An email asked me to detail the story of my children’s arrivals. I’m not certain I could do that in less than a book. In a nutshell, I set out to adopt school age sibling groups that were hard-to-place.
Hard-to-place means a special needs situation in adoption. Older, with the emotional problems that came from not having parents, and needing to be placed with their brothers and sisters, fulfilled my main criteria.
I tiptoed around issues that I felt unqualified to deal with; I knew I was not cut out to be a parent of children with medical needs or severe diagnosed behaviors. I ended up parenting situations I once never could have imagined, but these challenges were unforeseen in their earlier years.
I was a working, single mother until five years ago when I took an early retirement from the school system. I was then parenting thirty children; some were grown by then but no less emotionally needy.

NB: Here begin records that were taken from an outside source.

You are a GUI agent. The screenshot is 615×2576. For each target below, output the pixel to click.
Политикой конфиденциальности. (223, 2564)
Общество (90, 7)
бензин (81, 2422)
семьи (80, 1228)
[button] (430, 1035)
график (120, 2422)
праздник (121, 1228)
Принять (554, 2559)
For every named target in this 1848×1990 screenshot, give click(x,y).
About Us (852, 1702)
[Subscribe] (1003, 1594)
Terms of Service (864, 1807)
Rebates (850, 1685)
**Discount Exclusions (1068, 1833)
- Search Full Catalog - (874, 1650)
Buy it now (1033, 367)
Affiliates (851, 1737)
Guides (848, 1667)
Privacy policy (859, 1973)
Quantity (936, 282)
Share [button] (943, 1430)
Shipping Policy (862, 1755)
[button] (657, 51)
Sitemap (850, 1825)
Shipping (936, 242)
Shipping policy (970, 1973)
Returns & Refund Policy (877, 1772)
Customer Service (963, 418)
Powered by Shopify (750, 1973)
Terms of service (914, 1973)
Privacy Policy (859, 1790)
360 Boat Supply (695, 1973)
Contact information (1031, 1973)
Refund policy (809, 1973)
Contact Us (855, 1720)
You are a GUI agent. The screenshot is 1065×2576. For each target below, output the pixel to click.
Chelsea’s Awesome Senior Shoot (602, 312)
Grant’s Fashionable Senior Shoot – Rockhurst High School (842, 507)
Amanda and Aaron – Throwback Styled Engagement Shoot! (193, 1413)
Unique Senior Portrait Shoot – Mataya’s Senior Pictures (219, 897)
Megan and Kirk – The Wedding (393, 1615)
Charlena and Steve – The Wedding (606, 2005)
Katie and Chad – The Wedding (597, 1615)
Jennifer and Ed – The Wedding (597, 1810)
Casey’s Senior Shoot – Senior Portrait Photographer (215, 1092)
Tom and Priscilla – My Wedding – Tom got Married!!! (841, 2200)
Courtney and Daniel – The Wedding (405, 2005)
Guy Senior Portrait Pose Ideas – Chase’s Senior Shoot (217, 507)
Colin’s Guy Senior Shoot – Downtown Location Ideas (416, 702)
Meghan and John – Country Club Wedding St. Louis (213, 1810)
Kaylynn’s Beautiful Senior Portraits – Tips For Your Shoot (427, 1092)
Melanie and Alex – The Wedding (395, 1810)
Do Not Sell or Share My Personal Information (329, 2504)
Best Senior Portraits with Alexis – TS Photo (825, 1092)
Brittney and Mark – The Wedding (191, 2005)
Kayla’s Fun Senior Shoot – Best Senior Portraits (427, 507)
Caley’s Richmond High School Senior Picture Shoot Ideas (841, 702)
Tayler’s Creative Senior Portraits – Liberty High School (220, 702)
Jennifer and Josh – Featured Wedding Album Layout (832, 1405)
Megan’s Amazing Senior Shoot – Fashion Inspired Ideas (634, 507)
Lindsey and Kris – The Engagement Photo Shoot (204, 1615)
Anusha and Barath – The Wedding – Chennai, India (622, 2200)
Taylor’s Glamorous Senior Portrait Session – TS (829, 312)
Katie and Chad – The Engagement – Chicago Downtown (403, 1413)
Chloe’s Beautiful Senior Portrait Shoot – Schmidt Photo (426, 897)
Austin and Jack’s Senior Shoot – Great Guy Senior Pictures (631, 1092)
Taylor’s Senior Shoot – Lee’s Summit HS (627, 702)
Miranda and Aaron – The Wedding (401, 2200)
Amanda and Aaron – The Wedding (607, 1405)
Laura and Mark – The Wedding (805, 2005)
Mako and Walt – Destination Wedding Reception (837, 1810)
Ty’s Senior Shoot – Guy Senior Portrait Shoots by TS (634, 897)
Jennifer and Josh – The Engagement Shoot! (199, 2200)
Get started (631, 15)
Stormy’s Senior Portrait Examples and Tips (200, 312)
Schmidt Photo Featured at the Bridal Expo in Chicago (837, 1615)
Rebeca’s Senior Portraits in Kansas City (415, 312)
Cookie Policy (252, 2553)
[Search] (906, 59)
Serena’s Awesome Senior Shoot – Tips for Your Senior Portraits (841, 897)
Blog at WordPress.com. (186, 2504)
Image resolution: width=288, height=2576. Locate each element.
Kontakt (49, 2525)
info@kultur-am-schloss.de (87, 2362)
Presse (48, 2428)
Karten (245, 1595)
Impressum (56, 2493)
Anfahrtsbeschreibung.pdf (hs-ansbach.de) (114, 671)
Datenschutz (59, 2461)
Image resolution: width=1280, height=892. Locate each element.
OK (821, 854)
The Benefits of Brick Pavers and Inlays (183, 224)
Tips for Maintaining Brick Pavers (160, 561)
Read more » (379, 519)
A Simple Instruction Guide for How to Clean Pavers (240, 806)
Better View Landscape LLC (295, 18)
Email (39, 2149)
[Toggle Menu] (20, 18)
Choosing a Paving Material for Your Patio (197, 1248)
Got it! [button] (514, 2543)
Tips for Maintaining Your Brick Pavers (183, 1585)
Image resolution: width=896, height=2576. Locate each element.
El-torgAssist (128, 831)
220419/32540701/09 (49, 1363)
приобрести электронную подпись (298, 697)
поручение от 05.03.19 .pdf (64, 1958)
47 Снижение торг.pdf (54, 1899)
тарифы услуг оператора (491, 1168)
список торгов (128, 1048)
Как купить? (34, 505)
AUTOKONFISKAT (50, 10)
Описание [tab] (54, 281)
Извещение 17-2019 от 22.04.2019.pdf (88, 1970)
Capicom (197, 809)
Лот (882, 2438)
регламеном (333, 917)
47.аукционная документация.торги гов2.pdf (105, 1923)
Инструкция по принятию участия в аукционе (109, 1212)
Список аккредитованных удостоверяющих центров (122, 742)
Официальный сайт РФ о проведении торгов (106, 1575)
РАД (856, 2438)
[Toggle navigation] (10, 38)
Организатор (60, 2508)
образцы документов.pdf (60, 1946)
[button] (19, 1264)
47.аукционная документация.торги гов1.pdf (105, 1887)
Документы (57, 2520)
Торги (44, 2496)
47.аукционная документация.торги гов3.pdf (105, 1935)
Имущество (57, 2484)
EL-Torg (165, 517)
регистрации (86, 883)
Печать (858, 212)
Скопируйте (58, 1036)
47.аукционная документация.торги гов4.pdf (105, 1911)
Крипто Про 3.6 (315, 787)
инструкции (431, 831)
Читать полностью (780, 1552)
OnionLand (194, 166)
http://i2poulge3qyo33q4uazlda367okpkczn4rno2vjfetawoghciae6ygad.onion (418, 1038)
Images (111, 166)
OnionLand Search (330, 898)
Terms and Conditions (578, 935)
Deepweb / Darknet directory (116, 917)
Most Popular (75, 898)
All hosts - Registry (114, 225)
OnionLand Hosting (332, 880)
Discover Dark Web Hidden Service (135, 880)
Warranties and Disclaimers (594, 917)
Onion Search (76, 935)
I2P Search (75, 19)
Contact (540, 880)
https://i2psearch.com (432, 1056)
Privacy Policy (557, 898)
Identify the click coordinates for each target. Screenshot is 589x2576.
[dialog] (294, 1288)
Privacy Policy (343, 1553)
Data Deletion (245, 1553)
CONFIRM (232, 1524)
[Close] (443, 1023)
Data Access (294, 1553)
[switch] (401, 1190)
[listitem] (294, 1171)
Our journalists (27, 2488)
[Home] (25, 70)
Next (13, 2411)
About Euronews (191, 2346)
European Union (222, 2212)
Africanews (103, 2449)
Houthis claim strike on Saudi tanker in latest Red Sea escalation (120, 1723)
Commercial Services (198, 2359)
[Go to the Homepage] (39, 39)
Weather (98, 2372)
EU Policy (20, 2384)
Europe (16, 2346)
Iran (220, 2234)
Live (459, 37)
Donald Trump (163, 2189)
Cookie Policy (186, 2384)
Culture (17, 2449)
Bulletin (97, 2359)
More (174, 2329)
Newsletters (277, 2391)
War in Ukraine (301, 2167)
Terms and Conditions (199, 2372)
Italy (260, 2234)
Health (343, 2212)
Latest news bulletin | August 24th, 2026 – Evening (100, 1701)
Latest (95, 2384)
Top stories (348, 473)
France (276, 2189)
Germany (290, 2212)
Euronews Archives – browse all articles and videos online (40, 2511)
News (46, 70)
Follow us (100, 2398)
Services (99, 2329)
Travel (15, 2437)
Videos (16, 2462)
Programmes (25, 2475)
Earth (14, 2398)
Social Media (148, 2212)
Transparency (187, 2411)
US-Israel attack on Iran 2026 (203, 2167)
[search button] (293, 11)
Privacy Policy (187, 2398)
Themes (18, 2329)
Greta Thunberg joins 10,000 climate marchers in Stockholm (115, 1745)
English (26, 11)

I stopped adopting when my gut, my instinct, a word from God told me to stop, and I felt supremely confident about that decision as well. I suppose that’s how one knows that one is following their true calling. Stopping is as important as was starting the process.
In the adoption of older sibling groups I always felt frustrated over the loss of their early childhood years. If I were that upset, imagine how the children must have felt. I need to figure it out, do the math, but my best guess would be the average age for joining our family was about nine or ten years old. That’s way too much developmental time that was lost to us.
I attempted to parent with purpose, to make up for lost time, nearly an impossibility and I’ve learned with amazement, how much bonding has also occurred after age 18, when the children discovered, much to their surprise, that I was still just as committed to them. This family time wasn’t over, it hadn’t ended, and if anything we grew closer. It was then our mutual choice to do so.
Our family quickly, and without effort, grew large just by adding sibling groups, older groups that grew up too fast for my liking and left home. But then again, I’m finding the real work starts after they are grown.